Investigating the monetisation of live streams of musical performances in the wake of COVID-19

Lead Research Organisation: Middlesex University
Department Name: Faculty of Arts & Creative Industries

Abstract

Live performances are a vital income source for over 80% of musicians.[1] The COVID19 lockdown put a temporary stop to performances in concert venues, while social distancing measures are likely to restrict audiences for months to come, with regular attenders deciding to stay at home and venues having to reduce capacity to adhere to government regulations. The result is a severe loss of income for musicians.

Lockdown saw a number of musicians turn to streaming performances live from their homes and some continue to do so. However, while having the potential to make up for loss of earnings from other sources, these live streams are rarely being monetised. A shift in thinking about the value of live streaming performances needs to be instigated. Musicians expect adequate remuneration for the streaming of recordings (on platforms such as Spotify) and attach high value to live performances in physical spaces.
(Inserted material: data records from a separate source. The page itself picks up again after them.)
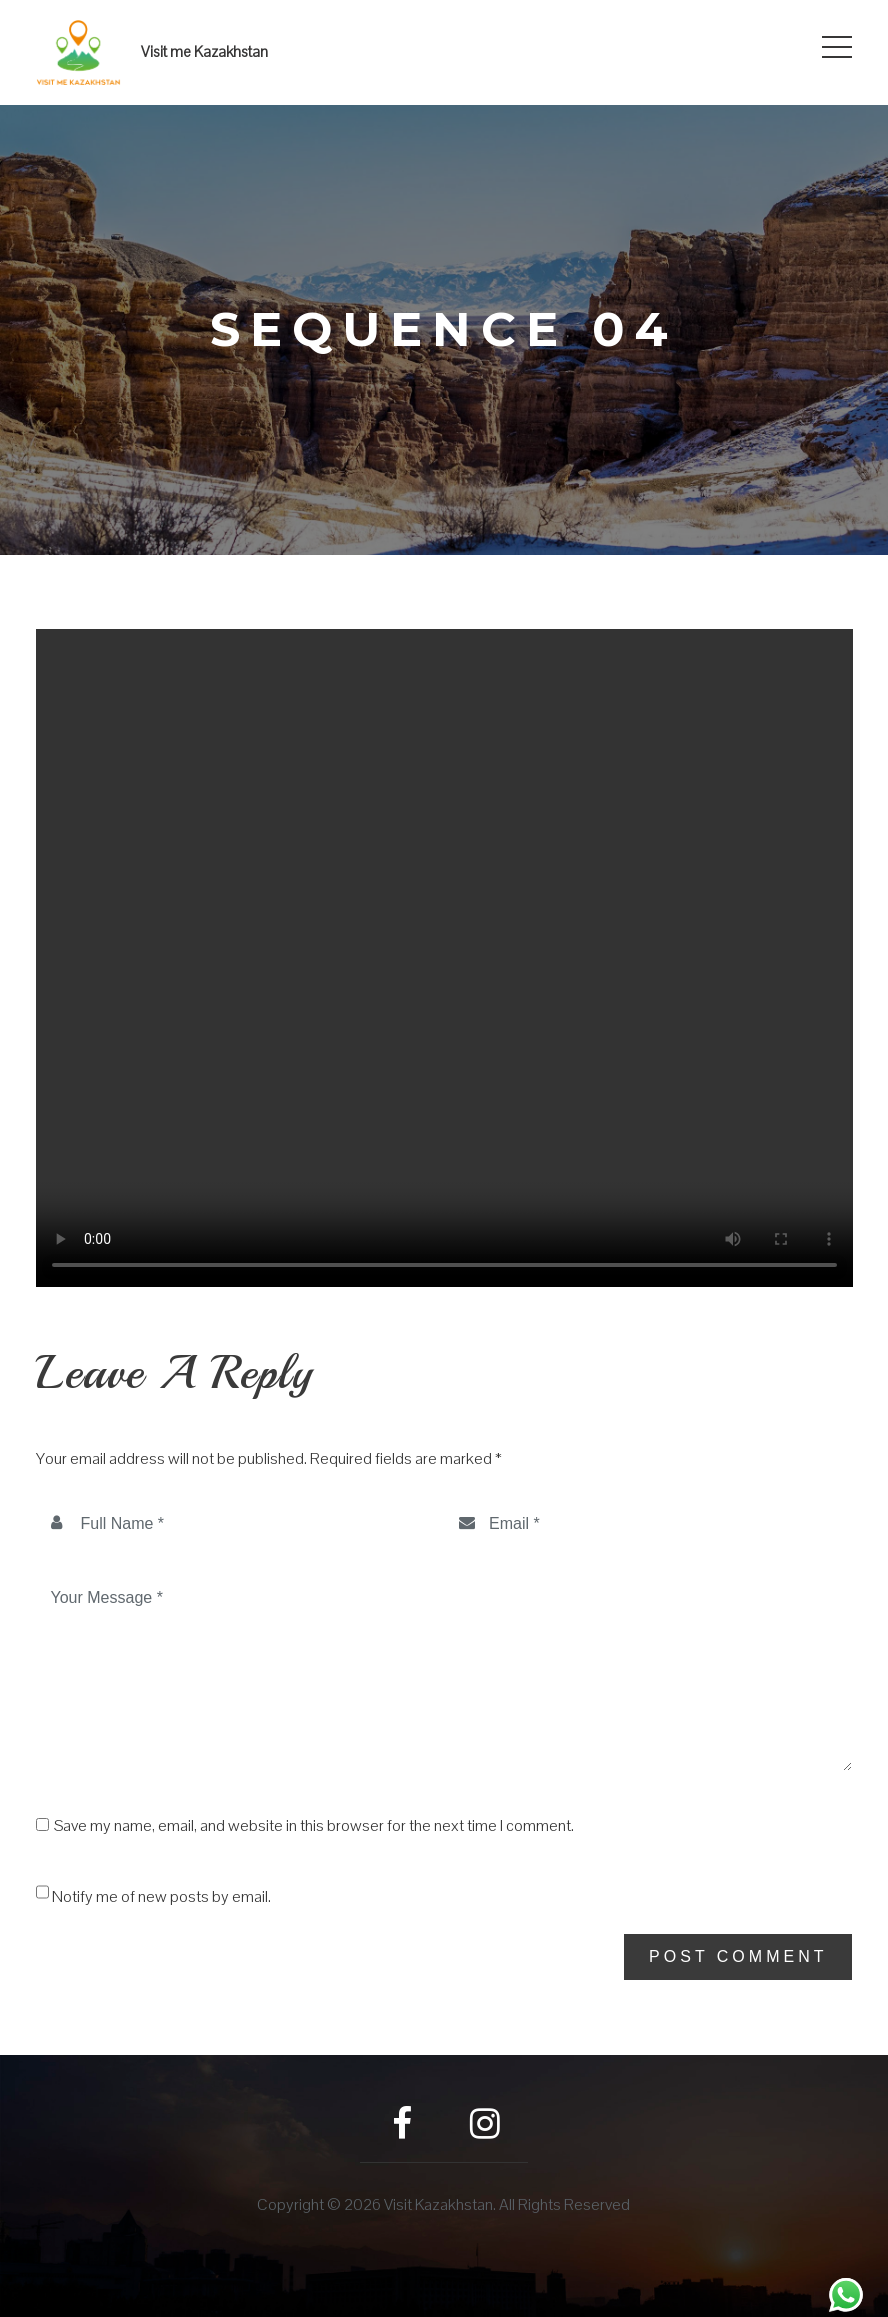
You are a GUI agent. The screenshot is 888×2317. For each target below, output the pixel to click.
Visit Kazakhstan (438, 2204)
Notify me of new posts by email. (161, 1896)
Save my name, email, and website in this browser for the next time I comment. (314, 1826)
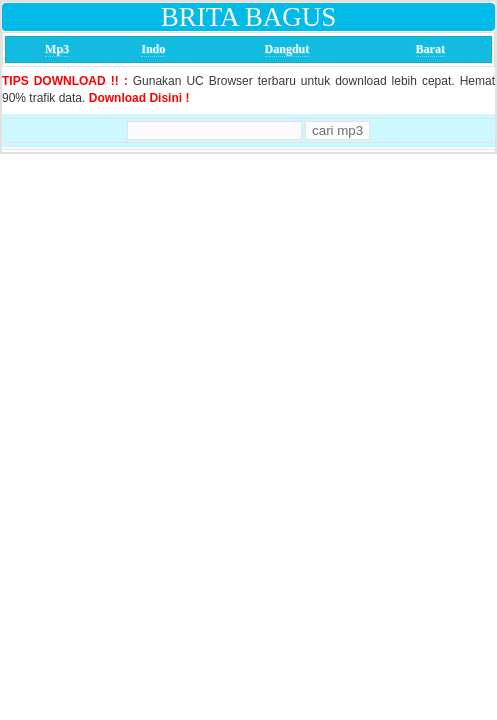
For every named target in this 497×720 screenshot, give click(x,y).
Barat (430, 49)
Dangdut (287, 49)
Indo (153, 49)
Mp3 (57, 49)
Live performances in the digital sphere, however, do not, as yet, seem to carry such value for musicians.

COVID19 has the potential to be the catalyst for 'creative destruction', bringing into question traditional music industry business models while offering new ones. This research project will investigate optimum ways of monetising live streamed performances. The outcome of the research is an Open Access report for musicians, featuring best practice guidelines and focusing on the staging of virtual concerts; technical requirements; streaming platforms; methods of generating income; collaborations with venues; and online audience engagement.

The report will equip musicians with knowledge that they need to quickly and efficiently access new income sources from live streaming performances.

Key findings from the report will be disseminated to over 50,000 UK musicians by the project's partner organisations, including the Musicians' Union, the Incorporated Society of Musicians, and the Music Venue Trust, while the full report will be downloadable from a project-specific website.